I once protested the apartheid-loving Governor of New Hampshire Meldrim Thomson during his attendance at a Shriners’ football game (which was raising money for the care of burned children) so I’m aware of the semiotic hazards of this kind of thing. But I’m glad I didn’t listen to the fogies who lectured me about being counterproductive.

11

John Quiggin 04.24.08 at 5:36 am

“I’m trying to think of other examples where a government has “come around to the viewpoint that territorial control over _ is an expensive indulgence” and just let it go.”

The dissolution of the British empire is one obvious example. The French were a bit slower to learn but reached the same point in the end, as did the other European colonial powers. The fall of Suharto in Indonesia was followed almost immediately by the end of the occupation of East Timor. Then there’s the breakup of the Soviet bloc and of the Soviet Union itself, and the end of Czechoslovakia.

Of course, all of these provoked a fair bit of domestic angst, and none of them exactly matches China/Tibet. But in the end, democracies are rarely willing to pay a high price to keep territories whose inhabitants want independence.

12

Colin Danby 04.24.08 at 5:57 am

The dissolution of the USSR made it very difficult for a successor state like Russia to exert a claim over a place like Latvia.

And the Brit empire never laid _territorial_ claim to India. The French empire is a more appropriate example.

I thought about East Timor too but it’s not a particularly happy or non-violent example. And we could run through examples of democracies hanging on to places like Kashmir, Catalonia, Gibraltar etc. A territorial claim can surely get insinuated into electoral politics is such a way that a democratic state might be *less* willing to let a territory go than an authoritarian one.

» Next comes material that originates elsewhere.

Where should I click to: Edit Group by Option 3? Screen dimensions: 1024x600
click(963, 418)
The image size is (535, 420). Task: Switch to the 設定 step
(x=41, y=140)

I don’t want to push the claim too far — your “expensive indulgence” outcome is certainly possible. But far from automatic, no?

13

John Quiggin 04.24.08 at 6:16 am

As a general point, the problem I see is not so much the fact of demonstrations for independence and human rights in Tibet as the invisibility of concerns about democracy and human rights in general.

14

Martin Wisse 04.24.08 at 7:22 am

Tibet controls the water sources of China’s biggest rivers, does it not? How likely is giving up control of that?

15

Dave 04.24.08 at 7:43 am

@12: “the Brit empire never laid territorial claim to India”….?

So crowning Victoria Empress of India was just kidding?

If you mean that the UK didn’t try to make India a colony of settlement, you might be right; but if you are, then the peaceful departure of Canada, Australia and New Zealand from direct UK control contradicts your larger claim.

16

Matthew Stinson 04.24.08 at 8:07 am

John wrote:

In fact, however, the protests have focused entirely on the national claims of Tibet…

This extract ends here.